The sound of Superstorm Sandy brought me there. And the thought of that sound during this race reminded me that we were spared, blessed, and alive. My fears on that night were cast away and I was given the blessing to return to and stand inside my in tact home, with unharmed children and family. And less than two weeks later, I was blessed to stand at the start of a half marathon, of all things. A half marathon. When my sons and husband lived through the tornado that tore through Lambert Airport in St. Louis (read that entry later if you want) I learned that voluminous gratitude can't possibly be expressed in spoken or written word. It has to be poured out in deed and effort. And to me, genuinity of gratitude does not require a grand display. All you need is to truly feel it and express it in whichever way you are capable. What else could I do but pour my gratitude into this run? Where else could my mind and body possibly be but in a state of sweet gratitude? What better a course?
another runner: Where are you from?
me: The Jersey Shore.
another runner: Wow, and you're here?
me: You're damn right I am. I am alive as ever and still running. Should I have cowered in fear and skipped this race? Should I have given up on something I love to do? Should I have broken my commitment? What purpose would it serve if I did any of those things? Here I am.
(No, I didn't actually say that to anyone.)
And wouldn't you know it, I ran 2:00:50. My fastest 13.1.
The finish was amazing, though I remained focused on maintaining my pace (ugh) as I ran the perimeter of the Mercer County Waterfront Park. I did not even notice home plate until I crossed the finish. I should have looked around and taken it in.
Still feeling that marathon in my legs. No sprint to the finish. No way. |
The seemingly endless supply from Philly Pretzel Factory and pizza from Delorenzo's Tomato Pies that was delicious even at room temperature was a nice treat. I would love to run this race again next year and the year after that. I know there were a few kinks as is expected for an inaugural race, but I cannot imagine that this event won't get better and better with age. The (well supported) course alone made it an adventurous experience and I am honored to have been part of this event.
So happy for your new PR and for basking in the joy of it all. When we went through the horror of my mother's bladder cancer, chemotherapy and emergency surgery for a perforated ulcer, we all realized that absolutely nothing else matters but love and family. Even if you've lost all of your worldly treasures, no loved one can be replaced. God Bless.

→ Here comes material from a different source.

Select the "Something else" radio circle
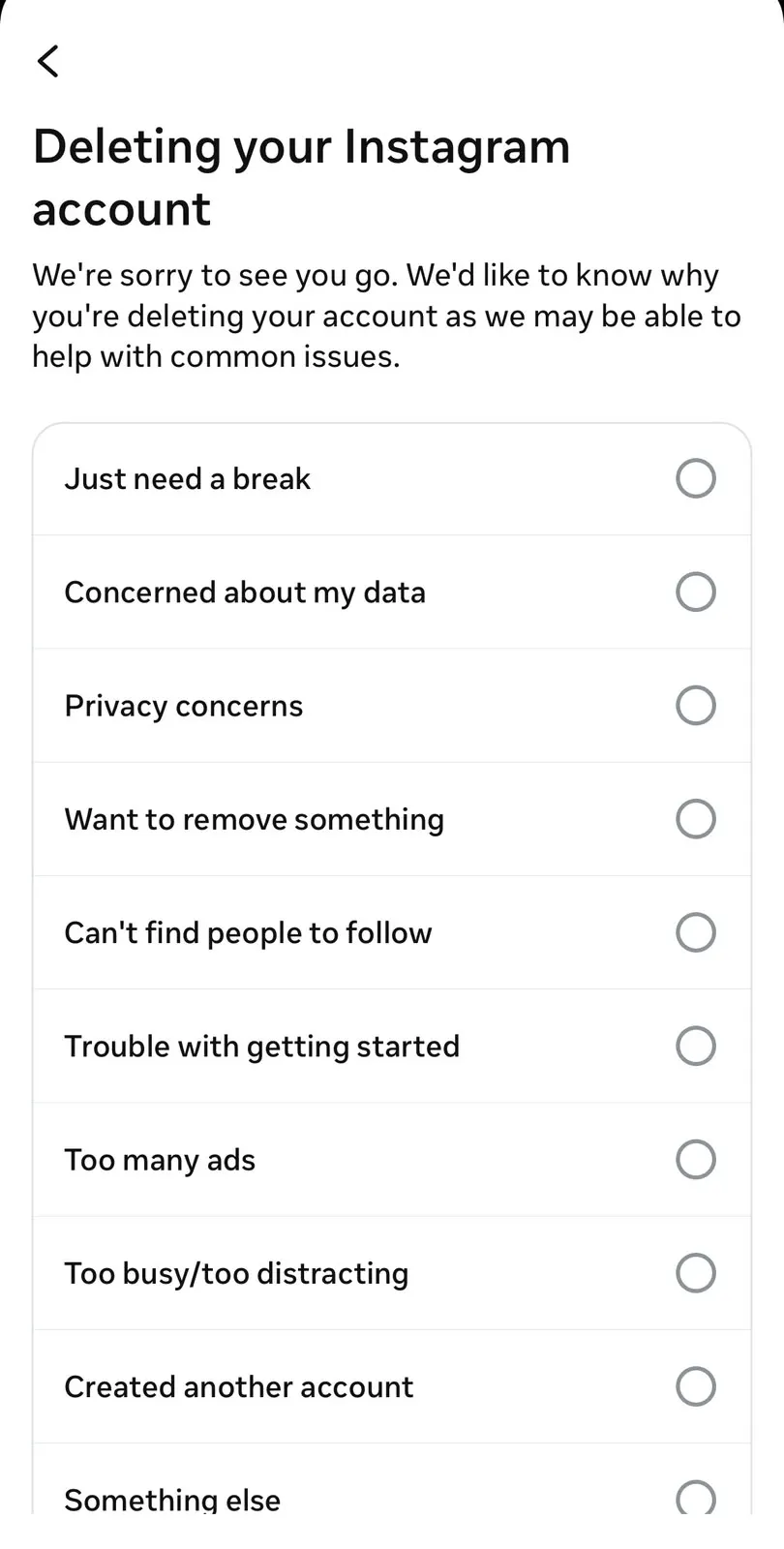696,1497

ReplyDeleteWhat a great race, and congrats on your PR! That's awesome. And I'm really proud of you for doing it, after what you've been through too! I would've been scared to death too, on that bridge. I probably would've had to close my eyes!! ;)
ReplyDeleteWay to go, great job! I love the medals. I've never run an inaugural race before, but I'd really like to someday.
ReplyDeleteThank you for sharing your gratitude.
ReplyDeleteArgh I wish I could edit, in retrospect I don't think my last post conveyed my intention very well.
DeleteThis post has brought up a lot of emotion for me which I'm chewing on pretty hard right now. The devastation around me has highlighted the beautiful things in my life and your words really resonated with me.
Again, thank you.
Thank you JoggingJawa. I think many of us are realizing that although we would wish this storm away if we could, there have been so many priceless blessings that have come as a result of it.